Observation data (J2000 epoch)
- Right ascension: 12^{h} 24^{m} 08^{s}
- Declination: −61° 52′ 18″
- Distance: 7,090 ly (2,176 pc)
- Apparent magnitude (V): 7.4
- Apparent dimensions (V): 12'

Physical characteristics
- Mass: 4,400 M_{☉}
- Estimated age: 250 million years
- Other designations: Cr 255, Mel 110

Associations
- Constellation: Crux

= NGC 4349 =

Open cluster in the constellation Crux

NGC 4349 is an open cluster in the constellation Crux. It was discovered by James Dunlop in 1826. It is located approximately 7,000 light years away from Earth.

== Characteristics ==
There are 390 probable member stars within the angular radius of the cluster and 129 within the central part of the cluster. The tidal radius of the cluster is 17.8 - 22.8 parsecs (58 - 75 light years) and represents the average outer limit of NGC 4349, beyond which a star is unlikely to remain gravitationally bound to the cluster core.
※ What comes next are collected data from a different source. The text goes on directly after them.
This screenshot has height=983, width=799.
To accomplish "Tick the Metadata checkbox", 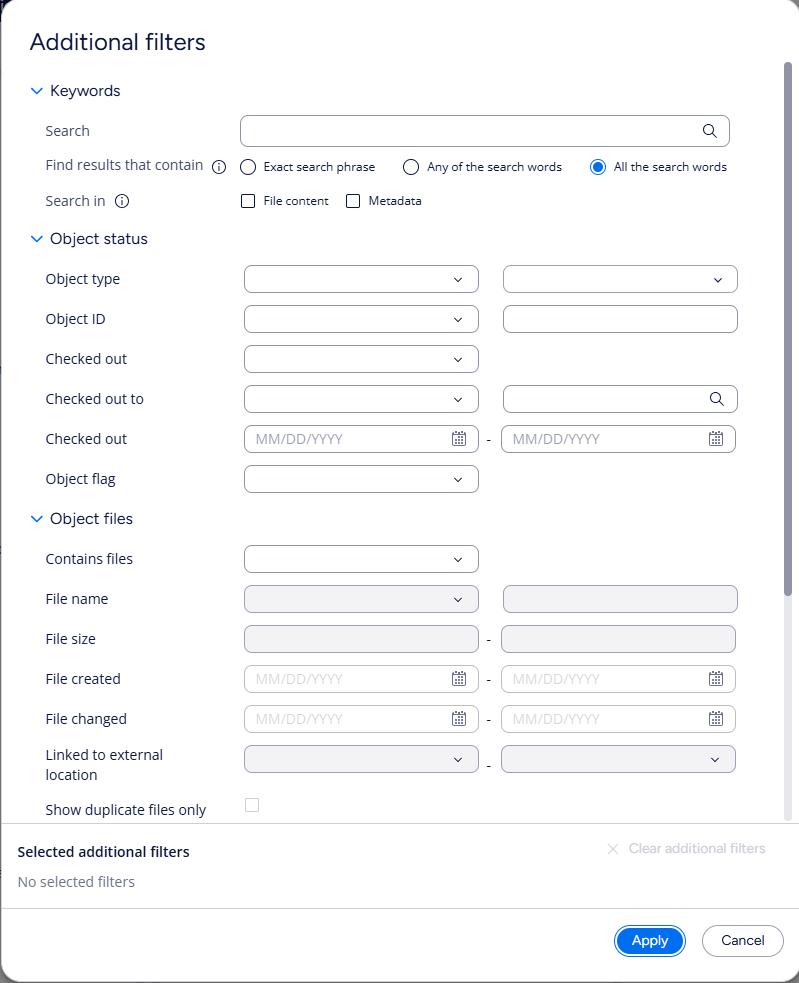I will pyautogui.click(x=353, y=201).
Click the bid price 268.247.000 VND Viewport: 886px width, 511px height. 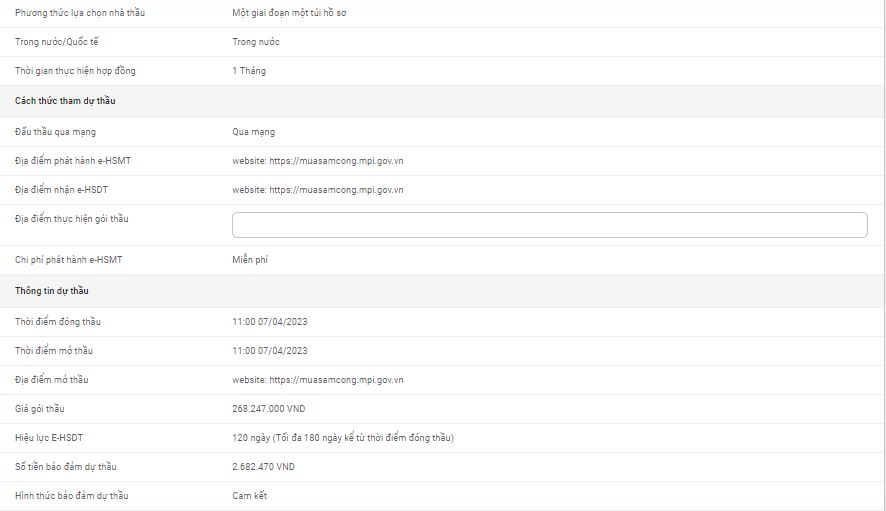(x=268, y=409)
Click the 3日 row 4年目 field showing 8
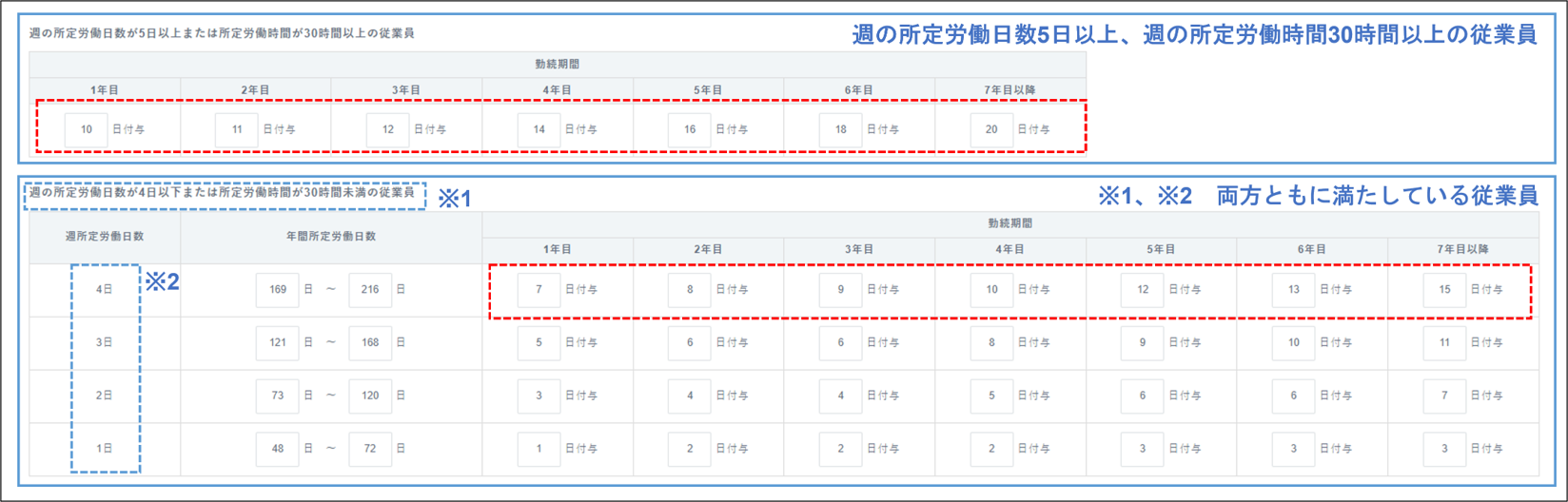Image resolution: width=1568 pixels, height=502 pixels. pos(991,342)
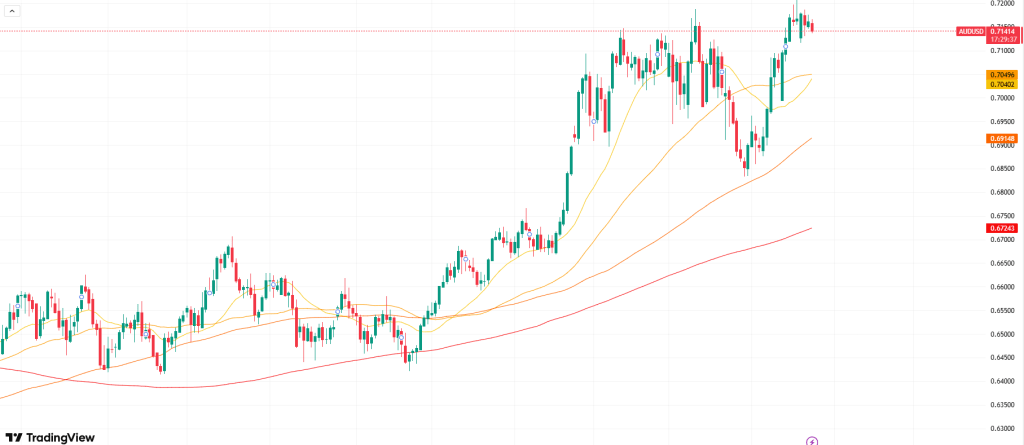Click the 0.70000 price scale label

click(1002, 98)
One blue straggler has been detected in the cluster. There are four Cepheid variables in the direction of the cluster, among them R and T Crucis, which, however, are not members of the cluster. R Crucis lies 16 arcminutes from the centre of the open cluster NGC 4349, which is beyond the outer limit of the cluster, and is estimated to be nearly 1 kpc closer to Earth than the cluster. The cluster has subsolar metallicity (−0.12  ±  0.06).

The giant star NGC 4349 No. 127 (vmag. 10.82 and with mass 3.0 ) displays periodic radial velocity variations caused by intrinsic stellar variability, formerly thought to be caused by an orbiting brown dwarf companion.